I solved this with a for statement. I.e.,

[rows, cols]=size(ab); for (i=1:rows) if (ab(i,1)==1) sync(i,1:4)=hex{i,1}(1:4); comm(i,1:4)=hex{i,1}(5:8); end

if (ab(i,1)==0) sync(i,1:4)=hex{i,1}(1:4); comm(i,1:4)=hex{i,1}(5:8); end end

Answer by Jan Simon
on 14 Mar 2013

When `ab` is your cell, `cellfun(@double, ab)` converts its elements to a double vector. Then `if cellfun(@double,ab)==1` is equivalent to:

d = [ab{:}]; if d==1

When `if` gets a vector as condition, it performs this implicitly:

if all(d==1) & ~isempty(d)

I do not think, that this is your intention. But currently it is not clear, what your program should achieve. I believe, you do not need `cellfun` at all, but this would be much easier:

if ab{1} == 1 sync1 = x(1:4); comm1 = x(5:8); else % No condition required, if the input can be 0 or 1 only sync2 = x(1:4); comm2 = x(5:8); end

Andres
on 14 Mar 2013

Thank you Jan Simon for the response. Pardon the clarity of my problem. Your solution without cellfun does not work correctly for what I need. Since the first value in the cell ab is 1, it is going to define sync1 and comm1 for all my data assuming ab is always 1. This is not the case because ab is also 0 in certain rows.
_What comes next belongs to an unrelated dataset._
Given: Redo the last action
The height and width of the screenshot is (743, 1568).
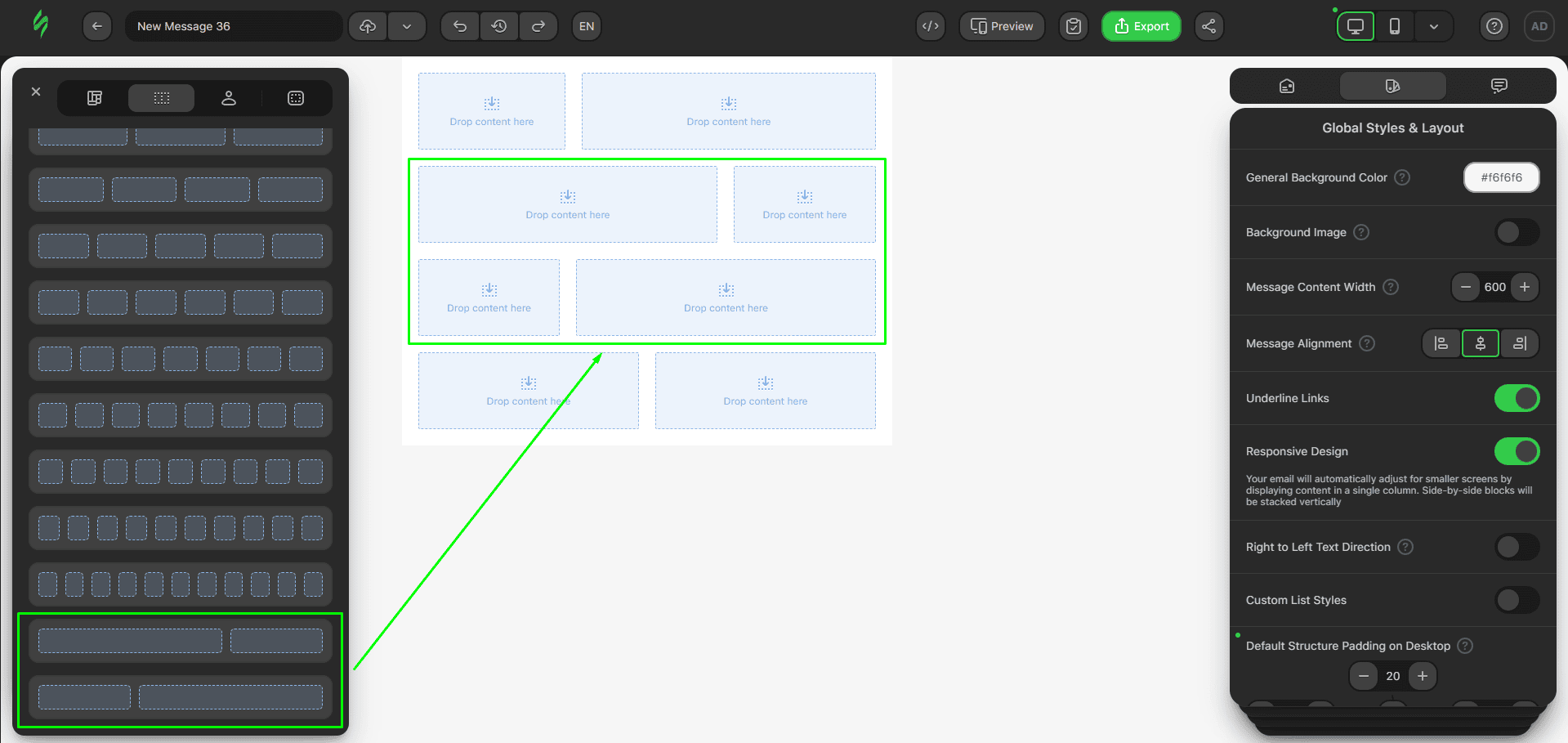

To explain better, I have a .txt file in which I imported to Matlab using textscan. This text file has 4 columns of data which are 1. Channel, 2. Date, 3. Time, 4. Message data. The specific problem I am asking here is for 4. Message data. The imported data becomes a 90x1 cell for Message data. The data looks similar to:

FFFF0675000000045234

FFFF0541000000056201

FFFF064C00270070203430123054

...

Well this cell is 90x1 where the data varies from 20 characters to 28 characters. I am now trying to separate cell 1, cell 2, cell 3 etc. based on length of the cell (20 or 28). Thus I defined a function that says,

gh==cellfun('length',hex)==20; %note hex is the name of the 90x1 cell ab==num2cell(gh);

So ab becomes 1 if the cell is 20 characters and 0 if the cell is 28 characters. After this, I am creating the if statement to tell matlab how to break up either a 20 character message or 28 character message so I can than analyze this data correctly.

So I was thinking of using cellfun again so I can check the value in each cell and than based on the value in the cell (0 or 1), break up the message data appropriately (sync1, comm1, sync2, comm2 etc.).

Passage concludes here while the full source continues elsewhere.